__Task statement__
Copy, from the data below, each line that has the word "Tools".

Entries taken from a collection
......

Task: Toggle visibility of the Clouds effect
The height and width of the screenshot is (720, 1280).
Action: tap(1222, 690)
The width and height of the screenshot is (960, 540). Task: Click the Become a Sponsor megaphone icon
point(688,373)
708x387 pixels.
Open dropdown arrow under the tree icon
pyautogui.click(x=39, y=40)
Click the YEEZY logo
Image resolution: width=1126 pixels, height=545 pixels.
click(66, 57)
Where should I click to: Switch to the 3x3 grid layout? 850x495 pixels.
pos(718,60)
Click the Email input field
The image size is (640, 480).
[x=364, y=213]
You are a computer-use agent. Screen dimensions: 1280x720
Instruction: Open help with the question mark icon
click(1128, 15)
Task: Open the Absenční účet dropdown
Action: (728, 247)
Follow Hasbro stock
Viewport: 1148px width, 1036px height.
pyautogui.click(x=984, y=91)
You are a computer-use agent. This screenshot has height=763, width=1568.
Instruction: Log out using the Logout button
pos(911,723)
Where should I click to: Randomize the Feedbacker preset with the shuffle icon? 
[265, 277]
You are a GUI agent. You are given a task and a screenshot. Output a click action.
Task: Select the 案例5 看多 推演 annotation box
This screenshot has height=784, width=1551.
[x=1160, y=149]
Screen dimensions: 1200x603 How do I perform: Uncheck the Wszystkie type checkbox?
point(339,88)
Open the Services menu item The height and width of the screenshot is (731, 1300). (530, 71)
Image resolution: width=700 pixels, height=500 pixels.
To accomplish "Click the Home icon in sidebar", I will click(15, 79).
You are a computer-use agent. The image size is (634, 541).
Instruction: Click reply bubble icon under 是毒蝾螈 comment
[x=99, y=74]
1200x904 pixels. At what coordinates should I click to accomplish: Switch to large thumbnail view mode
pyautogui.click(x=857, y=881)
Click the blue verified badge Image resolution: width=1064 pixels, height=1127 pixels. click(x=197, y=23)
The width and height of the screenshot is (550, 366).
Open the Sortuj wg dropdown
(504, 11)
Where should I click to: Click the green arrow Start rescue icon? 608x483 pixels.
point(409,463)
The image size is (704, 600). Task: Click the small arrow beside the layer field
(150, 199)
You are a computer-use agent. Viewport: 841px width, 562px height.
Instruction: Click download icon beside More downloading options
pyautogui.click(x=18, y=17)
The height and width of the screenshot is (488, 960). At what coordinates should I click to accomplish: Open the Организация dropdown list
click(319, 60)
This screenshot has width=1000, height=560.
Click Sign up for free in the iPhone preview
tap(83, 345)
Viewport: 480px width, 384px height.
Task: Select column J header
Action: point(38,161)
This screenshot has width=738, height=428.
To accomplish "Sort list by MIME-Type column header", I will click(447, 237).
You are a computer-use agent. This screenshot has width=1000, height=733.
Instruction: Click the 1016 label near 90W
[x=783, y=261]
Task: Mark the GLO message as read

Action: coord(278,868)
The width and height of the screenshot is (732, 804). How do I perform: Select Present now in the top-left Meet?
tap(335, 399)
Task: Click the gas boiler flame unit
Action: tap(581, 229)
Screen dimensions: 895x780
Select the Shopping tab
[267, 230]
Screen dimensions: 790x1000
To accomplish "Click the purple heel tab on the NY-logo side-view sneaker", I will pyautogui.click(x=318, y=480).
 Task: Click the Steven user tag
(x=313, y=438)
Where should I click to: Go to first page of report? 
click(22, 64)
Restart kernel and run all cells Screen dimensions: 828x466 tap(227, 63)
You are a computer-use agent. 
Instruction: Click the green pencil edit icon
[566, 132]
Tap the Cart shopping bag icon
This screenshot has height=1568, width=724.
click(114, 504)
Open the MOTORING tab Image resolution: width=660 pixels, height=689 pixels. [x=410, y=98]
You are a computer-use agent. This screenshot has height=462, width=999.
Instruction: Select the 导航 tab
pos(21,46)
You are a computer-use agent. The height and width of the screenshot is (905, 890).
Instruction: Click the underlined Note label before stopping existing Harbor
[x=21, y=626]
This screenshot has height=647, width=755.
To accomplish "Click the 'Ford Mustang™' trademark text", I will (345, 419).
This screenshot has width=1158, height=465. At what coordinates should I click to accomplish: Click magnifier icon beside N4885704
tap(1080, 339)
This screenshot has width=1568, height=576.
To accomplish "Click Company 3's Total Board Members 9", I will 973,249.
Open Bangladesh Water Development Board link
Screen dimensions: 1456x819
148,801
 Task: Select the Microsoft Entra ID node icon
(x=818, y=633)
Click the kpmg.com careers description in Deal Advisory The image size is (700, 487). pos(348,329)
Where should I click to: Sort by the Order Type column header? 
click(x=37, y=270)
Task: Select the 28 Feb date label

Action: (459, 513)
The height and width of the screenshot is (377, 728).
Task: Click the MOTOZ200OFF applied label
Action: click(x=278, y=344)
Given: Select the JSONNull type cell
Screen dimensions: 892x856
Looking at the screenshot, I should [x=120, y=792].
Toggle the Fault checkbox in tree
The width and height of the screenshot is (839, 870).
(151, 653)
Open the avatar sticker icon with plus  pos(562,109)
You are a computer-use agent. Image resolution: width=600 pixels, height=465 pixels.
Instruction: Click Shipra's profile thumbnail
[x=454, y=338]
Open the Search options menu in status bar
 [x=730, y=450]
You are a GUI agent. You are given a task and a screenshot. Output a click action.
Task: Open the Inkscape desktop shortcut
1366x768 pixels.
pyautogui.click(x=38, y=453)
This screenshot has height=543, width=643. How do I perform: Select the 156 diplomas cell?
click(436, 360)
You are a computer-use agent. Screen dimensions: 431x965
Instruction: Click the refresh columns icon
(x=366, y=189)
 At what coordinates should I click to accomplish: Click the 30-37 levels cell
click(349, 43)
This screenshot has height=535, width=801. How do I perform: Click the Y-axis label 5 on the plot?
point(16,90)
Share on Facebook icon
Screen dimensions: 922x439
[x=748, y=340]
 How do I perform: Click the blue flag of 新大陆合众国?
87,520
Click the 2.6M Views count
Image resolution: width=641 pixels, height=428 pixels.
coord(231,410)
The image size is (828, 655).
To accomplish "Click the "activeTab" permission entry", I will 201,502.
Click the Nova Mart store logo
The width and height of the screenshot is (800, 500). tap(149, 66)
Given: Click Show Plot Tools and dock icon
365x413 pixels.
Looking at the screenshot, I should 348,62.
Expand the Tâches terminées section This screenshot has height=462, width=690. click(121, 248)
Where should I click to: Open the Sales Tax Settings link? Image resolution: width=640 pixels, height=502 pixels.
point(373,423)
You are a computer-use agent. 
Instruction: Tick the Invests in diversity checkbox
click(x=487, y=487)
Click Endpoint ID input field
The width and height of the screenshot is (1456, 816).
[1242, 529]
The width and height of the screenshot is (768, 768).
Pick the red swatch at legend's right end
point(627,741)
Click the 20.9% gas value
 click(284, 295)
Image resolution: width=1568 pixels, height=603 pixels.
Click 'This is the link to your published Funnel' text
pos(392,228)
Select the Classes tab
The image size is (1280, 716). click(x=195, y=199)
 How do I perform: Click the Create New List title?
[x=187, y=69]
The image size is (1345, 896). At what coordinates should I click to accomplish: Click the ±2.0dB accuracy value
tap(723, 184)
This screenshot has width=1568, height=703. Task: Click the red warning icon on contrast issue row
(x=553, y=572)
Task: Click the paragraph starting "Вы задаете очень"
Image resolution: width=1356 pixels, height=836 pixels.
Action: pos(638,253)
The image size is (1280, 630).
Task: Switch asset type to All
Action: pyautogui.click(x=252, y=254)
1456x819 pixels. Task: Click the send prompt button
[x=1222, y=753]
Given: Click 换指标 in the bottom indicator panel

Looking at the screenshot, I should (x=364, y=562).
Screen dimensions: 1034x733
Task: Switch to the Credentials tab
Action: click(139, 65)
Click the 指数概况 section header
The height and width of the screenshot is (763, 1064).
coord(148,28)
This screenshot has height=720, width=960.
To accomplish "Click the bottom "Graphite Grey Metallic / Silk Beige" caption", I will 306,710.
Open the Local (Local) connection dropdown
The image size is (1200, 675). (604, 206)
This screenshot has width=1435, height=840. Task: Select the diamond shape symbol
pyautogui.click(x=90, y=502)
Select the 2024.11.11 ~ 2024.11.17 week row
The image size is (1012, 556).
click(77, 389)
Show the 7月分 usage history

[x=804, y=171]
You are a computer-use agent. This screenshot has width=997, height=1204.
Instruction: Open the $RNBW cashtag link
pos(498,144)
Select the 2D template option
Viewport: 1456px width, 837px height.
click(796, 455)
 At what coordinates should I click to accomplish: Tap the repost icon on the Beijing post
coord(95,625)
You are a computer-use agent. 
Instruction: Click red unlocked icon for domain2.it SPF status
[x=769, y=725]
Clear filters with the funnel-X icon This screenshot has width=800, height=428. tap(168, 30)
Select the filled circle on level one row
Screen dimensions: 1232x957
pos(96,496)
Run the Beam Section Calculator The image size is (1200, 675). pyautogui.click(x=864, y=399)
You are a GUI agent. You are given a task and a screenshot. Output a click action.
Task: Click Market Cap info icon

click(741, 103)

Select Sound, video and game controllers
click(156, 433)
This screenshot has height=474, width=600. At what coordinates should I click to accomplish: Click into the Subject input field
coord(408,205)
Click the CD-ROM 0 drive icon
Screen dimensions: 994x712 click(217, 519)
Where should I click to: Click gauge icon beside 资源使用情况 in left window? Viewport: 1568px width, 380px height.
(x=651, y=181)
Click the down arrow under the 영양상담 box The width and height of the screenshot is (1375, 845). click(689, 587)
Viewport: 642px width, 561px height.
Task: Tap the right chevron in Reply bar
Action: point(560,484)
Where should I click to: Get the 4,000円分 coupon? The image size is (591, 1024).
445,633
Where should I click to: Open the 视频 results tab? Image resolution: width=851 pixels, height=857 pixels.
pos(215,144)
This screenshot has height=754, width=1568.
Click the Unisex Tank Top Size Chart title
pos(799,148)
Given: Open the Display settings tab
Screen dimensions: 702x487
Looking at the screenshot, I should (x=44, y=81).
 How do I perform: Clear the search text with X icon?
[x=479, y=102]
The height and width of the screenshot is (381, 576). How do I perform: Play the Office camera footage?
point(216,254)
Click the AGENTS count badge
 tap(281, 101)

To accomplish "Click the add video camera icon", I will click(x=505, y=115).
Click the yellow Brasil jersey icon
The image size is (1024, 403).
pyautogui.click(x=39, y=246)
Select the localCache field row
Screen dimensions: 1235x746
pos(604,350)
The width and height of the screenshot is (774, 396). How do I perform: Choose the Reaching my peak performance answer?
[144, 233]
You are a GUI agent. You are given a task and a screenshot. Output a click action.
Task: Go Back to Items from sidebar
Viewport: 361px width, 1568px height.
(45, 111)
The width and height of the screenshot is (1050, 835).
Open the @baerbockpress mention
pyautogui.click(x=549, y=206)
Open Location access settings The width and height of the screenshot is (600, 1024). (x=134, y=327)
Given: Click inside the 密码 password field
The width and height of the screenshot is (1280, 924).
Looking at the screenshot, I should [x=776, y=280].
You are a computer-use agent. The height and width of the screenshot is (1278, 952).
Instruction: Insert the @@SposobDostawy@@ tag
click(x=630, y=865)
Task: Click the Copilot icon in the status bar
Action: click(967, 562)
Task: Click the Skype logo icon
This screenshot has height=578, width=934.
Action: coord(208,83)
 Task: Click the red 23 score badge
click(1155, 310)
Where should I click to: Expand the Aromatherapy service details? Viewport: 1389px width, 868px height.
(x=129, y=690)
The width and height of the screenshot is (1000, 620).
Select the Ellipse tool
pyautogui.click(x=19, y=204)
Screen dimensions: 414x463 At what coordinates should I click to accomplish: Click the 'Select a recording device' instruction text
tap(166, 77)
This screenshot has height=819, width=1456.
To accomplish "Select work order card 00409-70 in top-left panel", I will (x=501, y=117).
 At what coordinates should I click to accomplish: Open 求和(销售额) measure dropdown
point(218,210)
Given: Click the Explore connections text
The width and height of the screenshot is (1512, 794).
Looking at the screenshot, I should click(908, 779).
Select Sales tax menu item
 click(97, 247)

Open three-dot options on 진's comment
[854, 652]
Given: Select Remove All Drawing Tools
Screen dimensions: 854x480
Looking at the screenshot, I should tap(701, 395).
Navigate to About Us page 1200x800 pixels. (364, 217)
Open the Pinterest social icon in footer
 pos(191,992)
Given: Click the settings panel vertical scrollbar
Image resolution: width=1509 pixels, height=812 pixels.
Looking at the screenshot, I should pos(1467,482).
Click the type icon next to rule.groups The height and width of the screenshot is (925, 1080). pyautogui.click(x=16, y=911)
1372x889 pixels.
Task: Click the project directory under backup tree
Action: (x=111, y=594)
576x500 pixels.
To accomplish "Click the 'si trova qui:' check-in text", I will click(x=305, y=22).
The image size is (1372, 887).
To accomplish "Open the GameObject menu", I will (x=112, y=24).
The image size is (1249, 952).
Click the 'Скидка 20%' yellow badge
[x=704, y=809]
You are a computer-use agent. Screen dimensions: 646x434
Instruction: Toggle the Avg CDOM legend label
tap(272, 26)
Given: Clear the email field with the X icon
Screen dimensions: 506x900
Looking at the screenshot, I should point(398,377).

......

__Output of the exercise__
Given: Click Show Plot Tools and dock icon
Given: Select Remove All Drawing Tools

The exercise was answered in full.